Preliminary data indicate that treatment with sabatolimab and HMA (decitabine or azacitidine) was safe and well tolerated in patients with HR-MDS and AML.31 A total of 69 patients received the sabatolimab/decitabine treatment for a median of 4.3 (0.7–30.3) months, while 37 patients underwent sabatolimab/azacitidine therapy for a median of 3.1 (0.3–12.3) months. The most common treatment-emergent adverse events were consistent with those for HMA alone. The most common Grade 3/4 treatment-emergent adverse events with sabatolimab/decitabine and sabatolimab/azacitidine, respectively, were thrombocytopenia (41%; 52%), febrile neutropenia (46%; 21%), neutropenia (42%; 38%), and anaemia (25%; 28%). The majority (92%) of possible immune-mediated adverse events related to study treatment were Grades 1/2, and few Grade 3 possible immune-mediated adverse events related to study treatment were observed.

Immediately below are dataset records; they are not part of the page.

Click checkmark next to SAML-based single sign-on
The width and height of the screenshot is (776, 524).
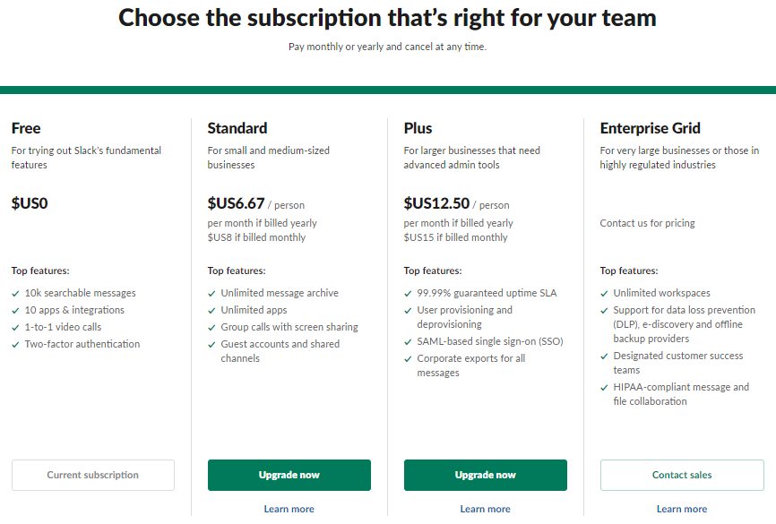[408, 342]
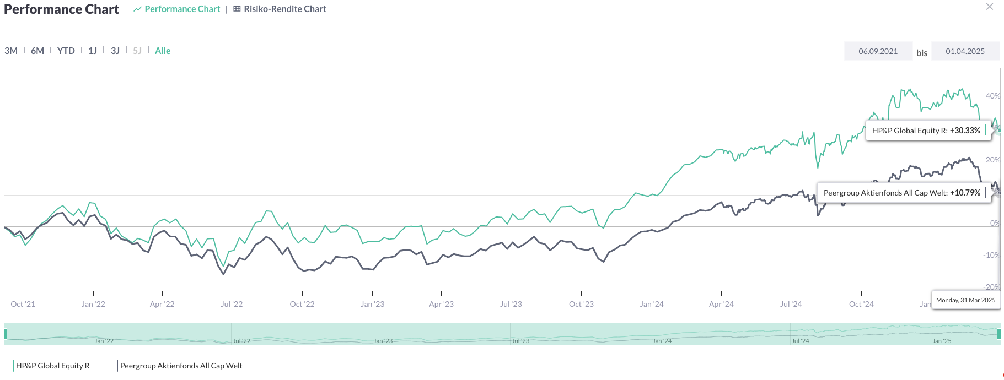Image resolution: width=1004 pixels, height=380 pixels.
Task: Click the right navigator range handle
Action: coord(999,334)
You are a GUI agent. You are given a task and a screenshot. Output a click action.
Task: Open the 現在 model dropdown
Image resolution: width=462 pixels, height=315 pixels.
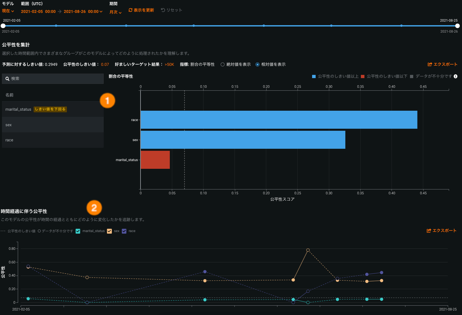coord(8,11)
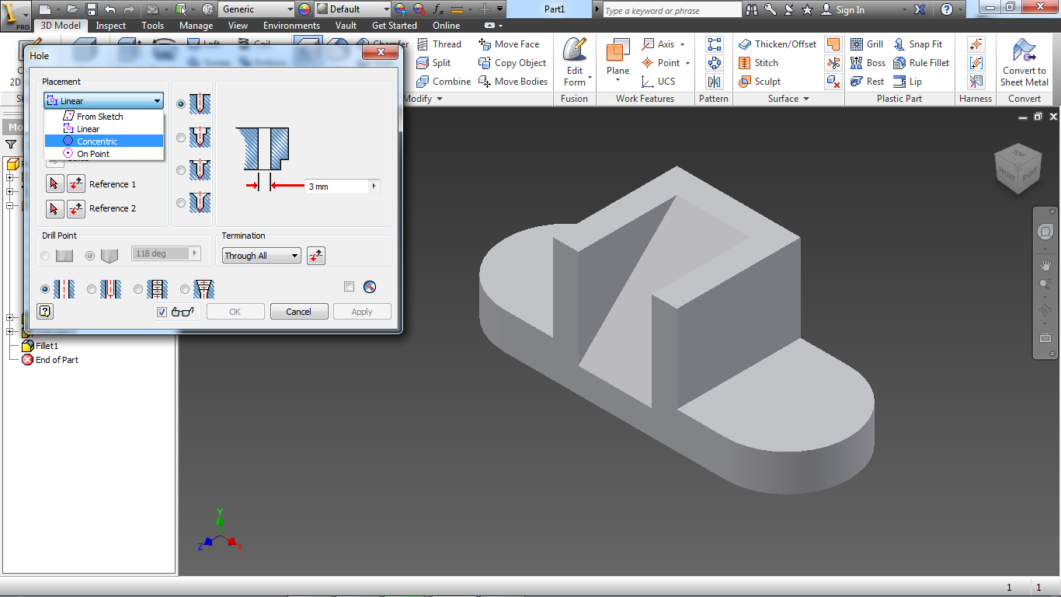Select the countersink hole type radio button

[179, 203]
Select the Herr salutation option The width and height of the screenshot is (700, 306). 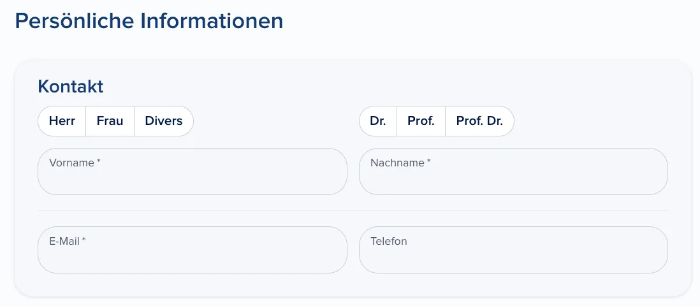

Preliminary efficacy data have also demonstrated that sabatolimab/HMA therapy showed promising antileukaemic activity in patients with HR-MDS and AML (unpublished data, abstract at European School of Hematology [ESH] How to Diagnose and Treat: Acute Leukaemia 2020).32 In HR-MDS, 11 of 18 (61.1%) patients achieved some response with sabatolimab/decitabine, for an ORR of 61.1%; the ORR with sabatolimab/azacitidine was 57.1% (eight of 14 patients). In newly diagnosed AML, the ORR was 47.1% (eight of 17 patients) with sabatolimab/decitabine, and 28.6% (four of 14 patients with sabatolimab/azacitidine. The ORR with sabatolimab/decitabine in patients with relapsed/refractory AML (26 evaluable) was 23% (all complete remission with incomplete haematologic recovery). Emerging durability of response was seen in patients with HR MDS, with some patients still responding after 1 year (unpublished data, abstract at ESH How to Diagnose and Treat: Acute Leukaemia 2020).32
Sabatolimab is being evaluated further in the STIMULUS clinical trial programme in HR-MDS and AML. STIMULUS-MDS1 is a Phase II study of sabatolimab plus HMA in patients with vH/HR or intermediate-risk MDS.33 The Phase III STIMULUS-MDS2 study is investigating sabatolimab plus azacitidine in patients with vH/HR or intermediate-risk MDS or CMML-2.34 STIMULUS-AML1 is a Phase II study of sabatolimab plus venetoclax and azacitidine in patients with AML who are unfit for intensive chemotherapy.35
In conclusion, traditional checkpoint inhibition, which is effective in solid cancers, has not been shown to be advantageous in MDS compared to HMA treatment alone. Multiple new pathways are therefore under exploration for the treatment of MDS36 and AML. TIM-3 is emerging as a promising therapeutic target in MDS and AML. It has a role in regulating adaptive and innate immune responses, is expressed on most leukaemic progenitors but not on normal HSC, and has a role in leukaemic transformation and disease progression in MDS and AML. Blockade of TIM-3 may restore antileukaemic immune function while also directly targeting LSC and blasts. The majority of TIM-3 inhibitors in development are being investigated in solid tumours; however, early clinical data with sabatolimab demonstrated good safety and promising efficacy in HR-MDS and AML. With TIM-3 and other pathways and targets under investigation, a potential therapeutic revolution may be underway to improve treatment outcomes for patients with MDS and AML.